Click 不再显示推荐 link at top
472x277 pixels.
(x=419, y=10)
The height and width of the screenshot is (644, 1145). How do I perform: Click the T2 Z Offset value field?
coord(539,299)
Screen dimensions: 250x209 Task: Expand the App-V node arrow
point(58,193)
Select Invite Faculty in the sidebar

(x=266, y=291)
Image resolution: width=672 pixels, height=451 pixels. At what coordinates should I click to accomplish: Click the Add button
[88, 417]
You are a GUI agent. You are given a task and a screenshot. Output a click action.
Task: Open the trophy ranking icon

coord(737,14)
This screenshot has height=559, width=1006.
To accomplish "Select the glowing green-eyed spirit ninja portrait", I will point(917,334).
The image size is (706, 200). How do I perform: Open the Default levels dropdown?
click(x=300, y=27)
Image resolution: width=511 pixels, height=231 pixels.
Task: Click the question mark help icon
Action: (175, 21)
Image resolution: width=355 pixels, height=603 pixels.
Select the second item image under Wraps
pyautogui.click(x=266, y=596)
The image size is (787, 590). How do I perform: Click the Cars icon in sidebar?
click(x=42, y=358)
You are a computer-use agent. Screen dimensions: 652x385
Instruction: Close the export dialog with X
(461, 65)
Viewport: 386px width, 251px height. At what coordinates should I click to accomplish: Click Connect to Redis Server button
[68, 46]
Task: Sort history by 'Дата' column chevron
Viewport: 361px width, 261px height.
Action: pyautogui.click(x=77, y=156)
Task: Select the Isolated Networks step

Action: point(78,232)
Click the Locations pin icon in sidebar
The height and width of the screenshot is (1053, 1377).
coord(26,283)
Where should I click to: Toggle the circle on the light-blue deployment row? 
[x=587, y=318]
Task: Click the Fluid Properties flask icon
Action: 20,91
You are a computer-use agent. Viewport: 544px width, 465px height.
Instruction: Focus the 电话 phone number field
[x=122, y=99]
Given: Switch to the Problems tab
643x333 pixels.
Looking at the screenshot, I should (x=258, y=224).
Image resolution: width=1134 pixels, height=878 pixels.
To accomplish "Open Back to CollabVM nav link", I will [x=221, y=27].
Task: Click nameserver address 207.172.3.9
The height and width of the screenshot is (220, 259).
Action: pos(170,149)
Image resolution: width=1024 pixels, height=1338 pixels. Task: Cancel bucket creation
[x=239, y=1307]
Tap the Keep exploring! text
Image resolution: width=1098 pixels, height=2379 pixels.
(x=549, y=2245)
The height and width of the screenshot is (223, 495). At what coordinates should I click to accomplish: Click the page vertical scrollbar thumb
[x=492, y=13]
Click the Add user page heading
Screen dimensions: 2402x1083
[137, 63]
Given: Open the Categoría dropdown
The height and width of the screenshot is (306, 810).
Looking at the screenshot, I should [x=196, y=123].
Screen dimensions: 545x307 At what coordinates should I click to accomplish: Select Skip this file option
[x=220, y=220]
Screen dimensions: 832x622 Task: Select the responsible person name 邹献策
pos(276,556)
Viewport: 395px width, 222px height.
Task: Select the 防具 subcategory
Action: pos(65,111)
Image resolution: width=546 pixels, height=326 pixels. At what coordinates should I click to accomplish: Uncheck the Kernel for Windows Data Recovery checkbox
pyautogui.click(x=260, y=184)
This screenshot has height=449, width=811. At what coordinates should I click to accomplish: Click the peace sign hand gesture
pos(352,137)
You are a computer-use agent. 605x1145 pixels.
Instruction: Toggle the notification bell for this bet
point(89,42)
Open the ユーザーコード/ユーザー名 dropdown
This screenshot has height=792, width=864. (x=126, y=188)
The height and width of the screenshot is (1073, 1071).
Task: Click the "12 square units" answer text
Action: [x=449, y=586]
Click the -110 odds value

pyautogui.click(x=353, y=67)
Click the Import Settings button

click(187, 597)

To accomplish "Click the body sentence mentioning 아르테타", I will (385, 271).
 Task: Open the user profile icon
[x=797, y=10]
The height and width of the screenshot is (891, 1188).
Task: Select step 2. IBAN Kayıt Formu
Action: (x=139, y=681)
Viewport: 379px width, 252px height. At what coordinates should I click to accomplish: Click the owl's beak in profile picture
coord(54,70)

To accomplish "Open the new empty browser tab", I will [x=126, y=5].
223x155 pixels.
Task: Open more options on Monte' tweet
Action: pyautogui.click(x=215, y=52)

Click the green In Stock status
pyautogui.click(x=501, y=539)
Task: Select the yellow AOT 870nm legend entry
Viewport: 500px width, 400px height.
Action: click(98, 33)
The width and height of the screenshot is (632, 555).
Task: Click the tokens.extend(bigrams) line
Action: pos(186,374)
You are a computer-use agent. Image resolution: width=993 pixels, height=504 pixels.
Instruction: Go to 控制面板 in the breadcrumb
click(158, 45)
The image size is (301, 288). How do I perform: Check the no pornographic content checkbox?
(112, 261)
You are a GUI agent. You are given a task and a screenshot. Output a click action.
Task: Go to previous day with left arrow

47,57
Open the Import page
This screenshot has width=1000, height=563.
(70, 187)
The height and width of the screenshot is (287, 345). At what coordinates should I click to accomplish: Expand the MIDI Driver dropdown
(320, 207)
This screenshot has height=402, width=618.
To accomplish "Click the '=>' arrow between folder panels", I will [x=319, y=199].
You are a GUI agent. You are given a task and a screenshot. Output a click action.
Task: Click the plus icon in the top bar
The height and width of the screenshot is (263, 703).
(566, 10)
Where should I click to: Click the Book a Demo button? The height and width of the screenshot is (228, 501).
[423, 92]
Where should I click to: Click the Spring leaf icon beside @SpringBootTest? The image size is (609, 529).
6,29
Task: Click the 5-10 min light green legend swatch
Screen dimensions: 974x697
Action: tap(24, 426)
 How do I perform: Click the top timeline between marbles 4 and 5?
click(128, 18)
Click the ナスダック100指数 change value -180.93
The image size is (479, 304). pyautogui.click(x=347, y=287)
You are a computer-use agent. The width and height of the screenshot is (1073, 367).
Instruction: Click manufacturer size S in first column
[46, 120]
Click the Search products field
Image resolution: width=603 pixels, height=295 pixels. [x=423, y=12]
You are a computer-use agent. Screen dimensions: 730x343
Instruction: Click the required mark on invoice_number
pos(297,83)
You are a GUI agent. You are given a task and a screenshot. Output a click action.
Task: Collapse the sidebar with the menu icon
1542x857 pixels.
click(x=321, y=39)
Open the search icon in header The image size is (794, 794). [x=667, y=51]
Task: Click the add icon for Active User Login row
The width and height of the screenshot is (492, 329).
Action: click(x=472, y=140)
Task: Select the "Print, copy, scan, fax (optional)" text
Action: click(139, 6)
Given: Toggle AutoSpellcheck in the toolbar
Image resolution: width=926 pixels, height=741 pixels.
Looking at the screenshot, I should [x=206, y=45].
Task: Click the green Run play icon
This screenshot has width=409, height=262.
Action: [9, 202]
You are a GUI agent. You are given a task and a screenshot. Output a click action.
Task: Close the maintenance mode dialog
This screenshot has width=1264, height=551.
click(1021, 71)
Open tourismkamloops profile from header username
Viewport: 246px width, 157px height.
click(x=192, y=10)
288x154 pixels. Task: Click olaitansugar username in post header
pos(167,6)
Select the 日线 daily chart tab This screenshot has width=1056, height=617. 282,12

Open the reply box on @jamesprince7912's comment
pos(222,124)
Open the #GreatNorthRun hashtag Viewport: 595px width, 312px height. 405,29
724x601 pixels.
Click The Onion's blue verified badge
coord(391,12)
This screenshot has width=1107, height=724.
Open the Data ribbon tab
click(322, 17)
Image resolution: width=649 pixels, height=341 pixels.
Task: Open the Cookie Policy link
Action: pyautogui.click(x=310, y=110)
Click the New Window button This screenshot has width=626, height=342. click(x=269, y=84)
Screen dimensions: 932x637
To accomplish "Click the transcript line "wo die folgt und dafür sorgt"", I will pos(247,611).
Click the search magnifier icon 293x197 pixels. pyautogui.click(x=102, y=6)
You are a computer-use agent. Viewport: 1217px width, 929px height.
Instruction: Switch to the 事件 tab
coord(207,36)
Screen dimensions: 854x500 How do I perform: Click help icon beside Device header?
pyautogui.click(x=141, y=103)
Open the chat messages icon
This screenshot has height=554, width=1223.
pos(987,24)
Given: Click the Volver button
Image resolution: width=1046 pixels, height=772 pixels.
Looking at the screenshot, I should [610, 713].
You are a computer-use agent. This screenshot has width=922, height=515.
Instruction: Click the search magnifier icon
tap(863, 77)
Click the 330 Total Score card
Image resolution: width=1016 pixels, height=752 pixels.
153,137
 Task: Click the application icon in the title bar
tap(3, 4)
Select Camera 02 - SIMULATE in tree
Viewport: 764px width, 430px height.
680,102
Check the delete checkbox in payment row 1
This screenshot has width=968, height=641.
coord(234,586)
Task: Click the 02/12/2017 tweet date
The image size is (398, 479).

- What to work on
If a line in the entries holds the string "computer", copy it.

- Response area
You are a computer-use agent. Screen dimensions: 652x385
You are a computer-use agent. Viewport: 544px width, 465px height.
You are a computer-use agent. 605x1145 pixels.
You are a computer-use agent. Image resolution: width=993 pixels, height=504 pixels.
You are a computer-use agent. The width and height of the screenshot is (1073, 367).
You are a computer-use agent. Screen dimensions: 730x343
You are a computer-use agent. Viewport: 1217px width, 929px height.
You are a computer-use agent. This screenshot has width=922, height=515.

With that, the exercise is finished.